• [ASSIGNMENT A]: Repeat the passage on community-acquired pneumonia (CAP) word for word, from "Patients with CAP" up to and including "therefore prospectively collected.".
• [ASSIGNMENT B]: In the passage on community-acquired pneumonia (CAP), who could interpret the radiographic evidence of pneumonia?
• [ASSIGNMENT C]: Write the next part of the passage on community-acquired pneumonia (CAP), picking up right after its last sentence.

• [SELECTED PASSAGE]:

Patients with CAP were prospectively identified from a specific electronic questionnaire included in the ICU medical records. All of the data used for this study were therefore prospectively collected.
Inclusion and Exclusion Criteria
CAP was defined based on the presence of two or more symptoms or signs of CAP [cough (productive or nonproductive), pleuritic chest pain, shortness of breath, temperature >38°C, and crackles or bronchial breath sounds on auscultation] plus radiographic evidence of pneumonia as interpreted by the emergency department physician, pulmonologist or intensivist. CAP onset was defined by the presence of at least two of the following clinical signs: cough (productive or nonproductive), chest pain, shortness of breath, temperature >38°C.

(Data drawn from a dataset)
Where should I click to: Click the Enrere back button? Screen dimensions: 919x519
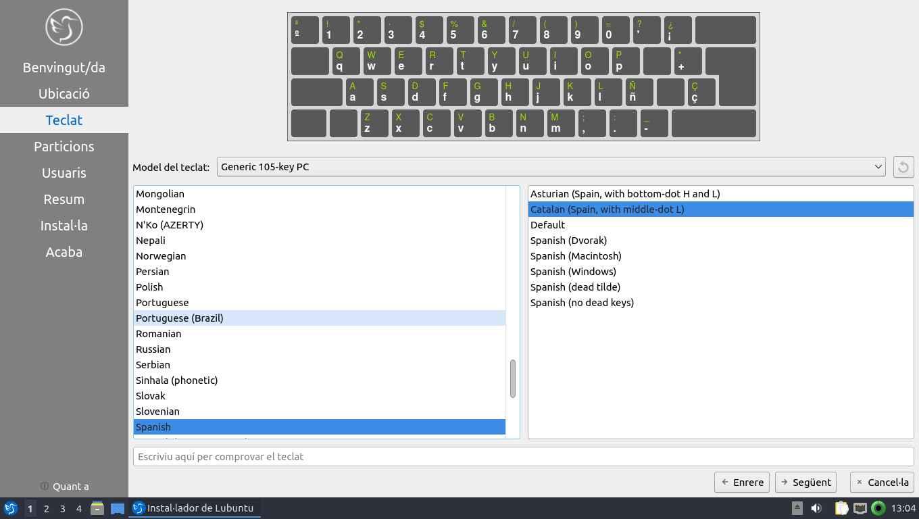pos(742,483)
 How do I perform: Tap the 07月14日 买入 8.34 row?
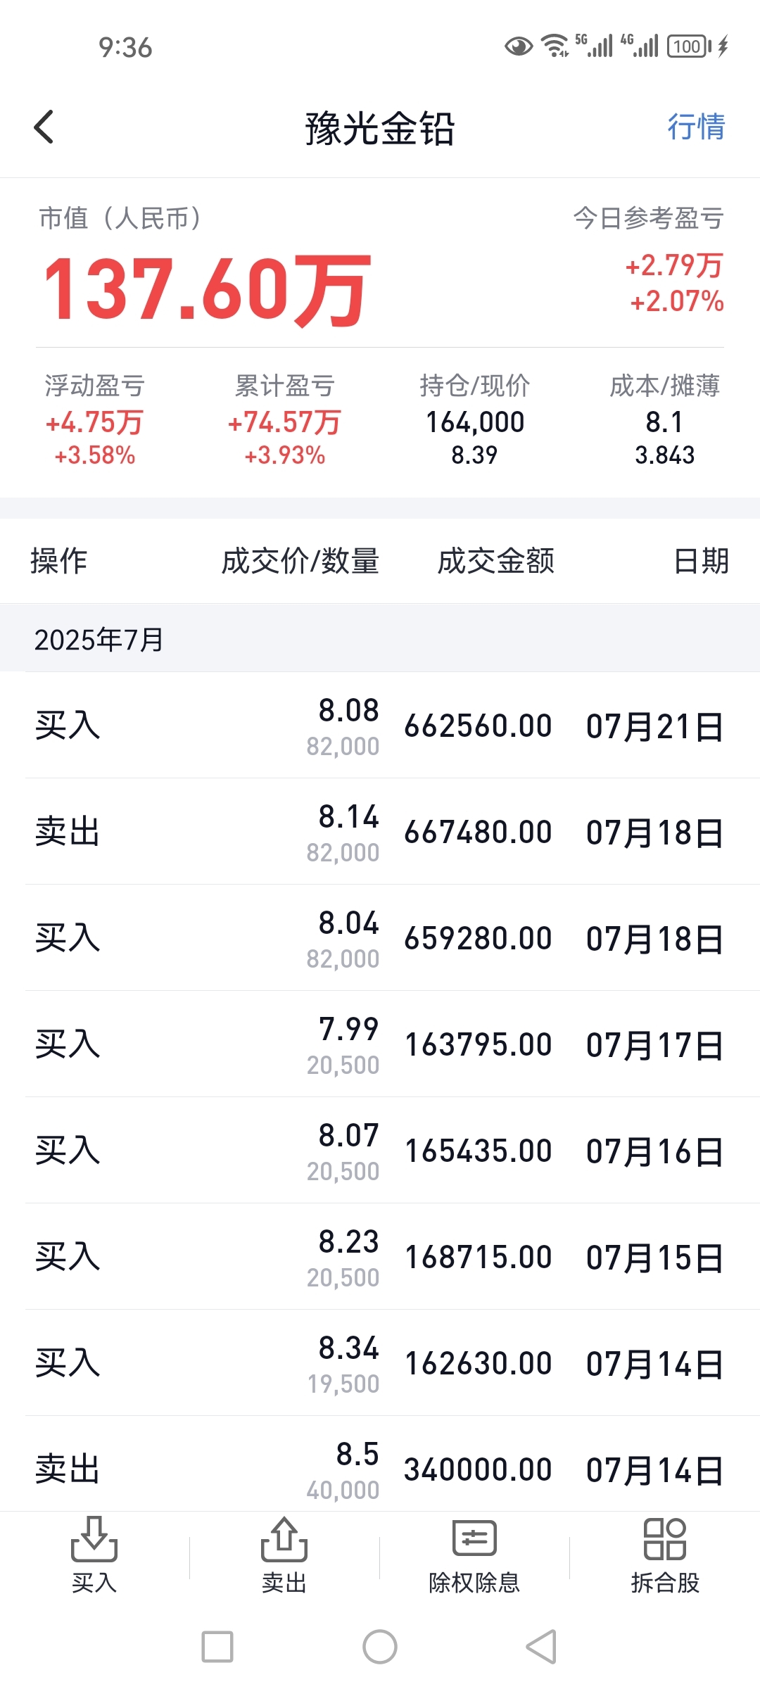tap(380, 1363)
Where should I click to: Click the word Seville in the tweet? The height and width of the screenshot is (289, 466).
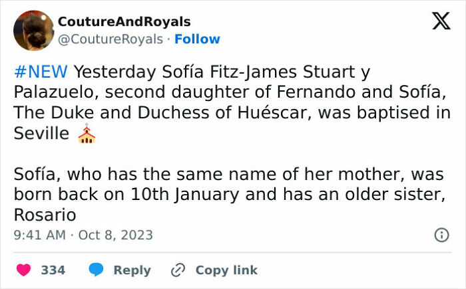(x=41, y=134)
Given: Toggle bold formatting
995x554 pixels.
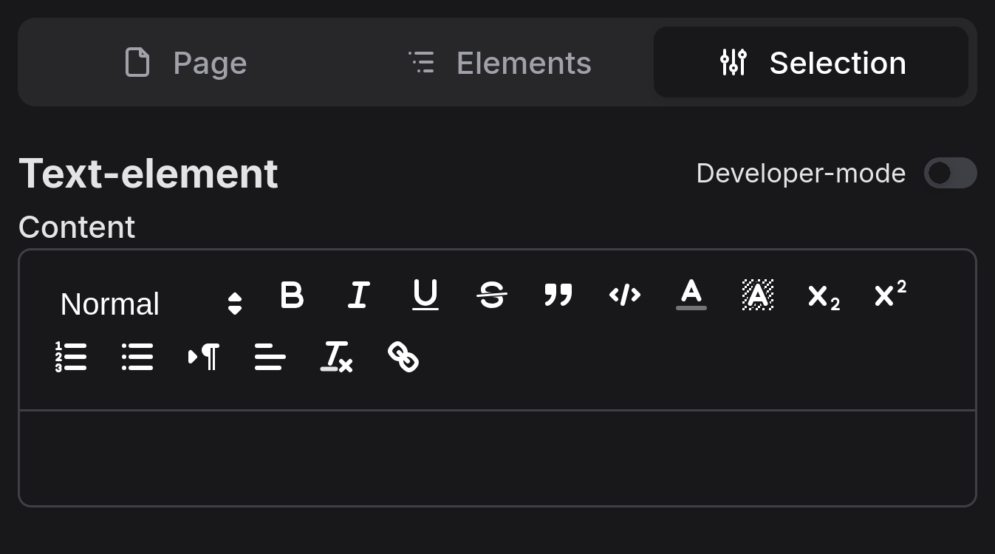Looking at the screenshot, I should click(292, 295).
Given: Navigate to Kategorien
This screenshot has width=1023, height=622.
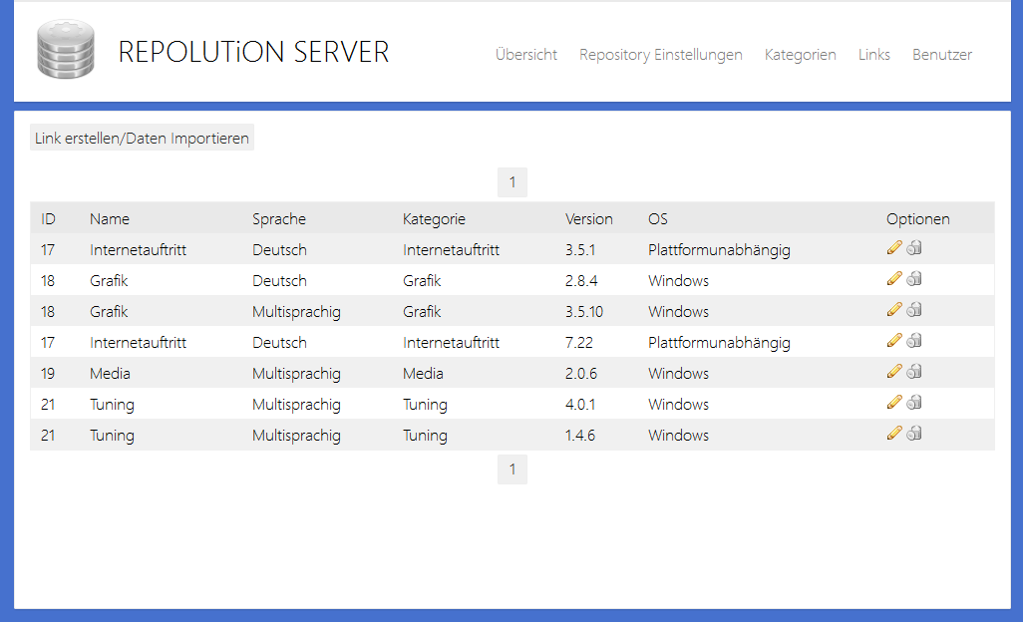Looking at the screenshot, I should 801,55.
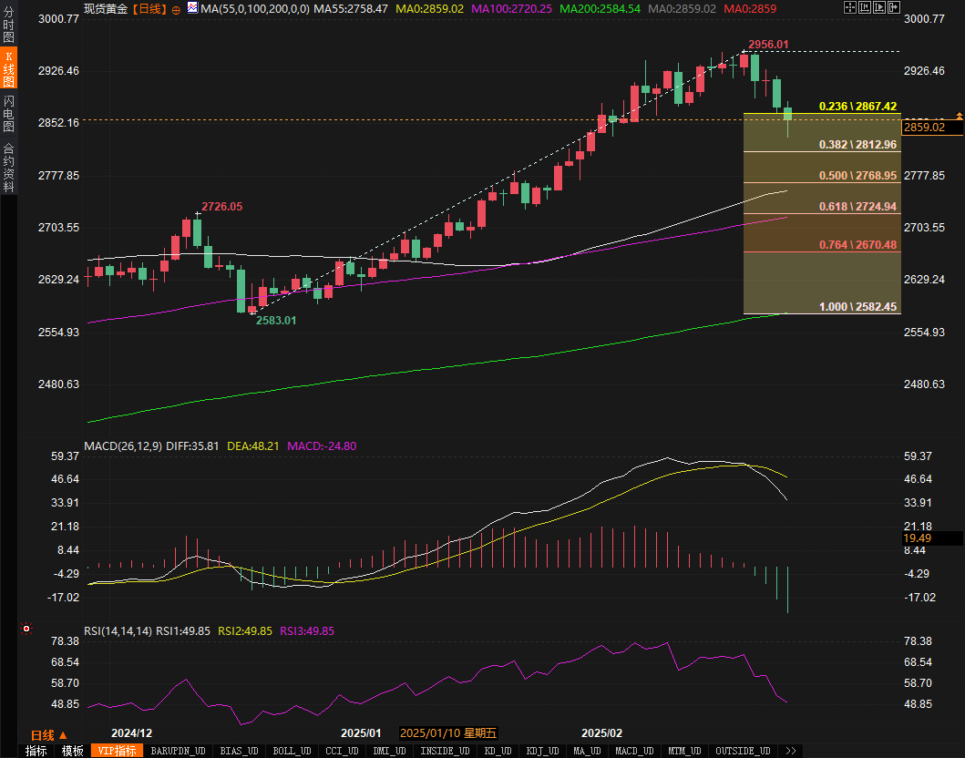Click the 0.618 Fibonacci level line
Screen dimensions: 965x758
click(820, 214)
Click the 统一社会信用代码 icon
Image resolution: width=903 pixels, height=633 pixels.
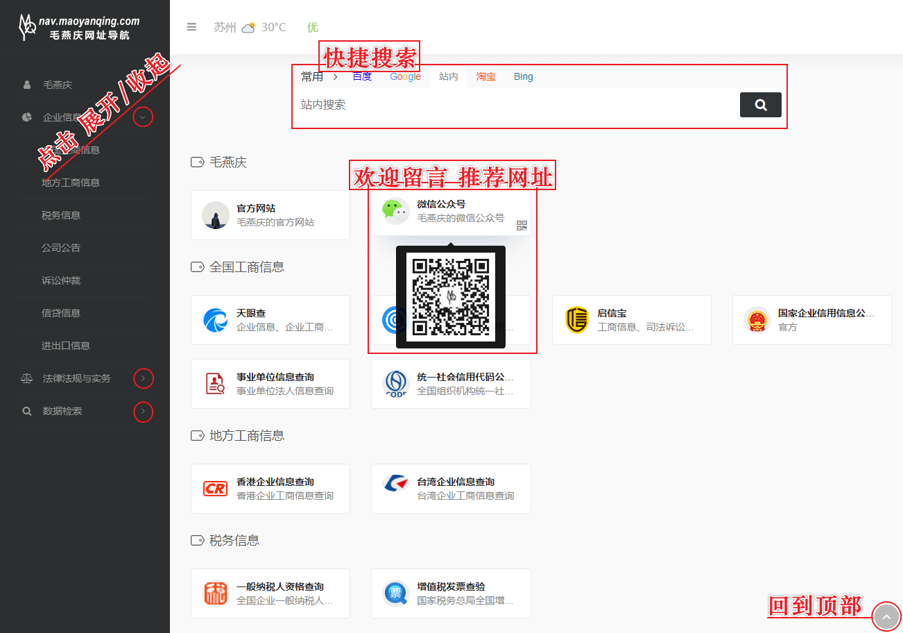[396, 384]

• [WRITTEN ANSWER A]:
Patients with CAP were prospectively identified from a specific electronic questionnaire included in the ICU medical records. All of the data used for this study were therefore prospectively collected.

• [WRITTEN ANSWER B]: The emergency department physician, pulmonologist or intensivist.

• [WRITTEN ANSWER C]:
Patients were excluded if they were not invasively ventilated during the ICU stay, if they presented with suspected aspiration pneumonitis (defined as pulmonary opacities in the presence of recent loss of consciousness, vomiting or observation of respiratory distress within 30 min of feeding), tuberculosis, or cystic fibrosis. Patients intubated for more than 12 h or referred from another hospital were also excluded. Patients presenting hospital-acquired pneumonia complicating CAP as the reason for intubation and mechanical ventilation were not taken into account.
Two study groups were identified based on the time of the initiation of invasive mechanical ventilation as rapid respiratory failure (requiring mechanical ventilation within 72 h of the onset of CAP) and progressive respiratory failure (requiring intubation 4 or more days after the onset of CAP). This cut off was chosen because it was the median delay between CAP onset and intubation.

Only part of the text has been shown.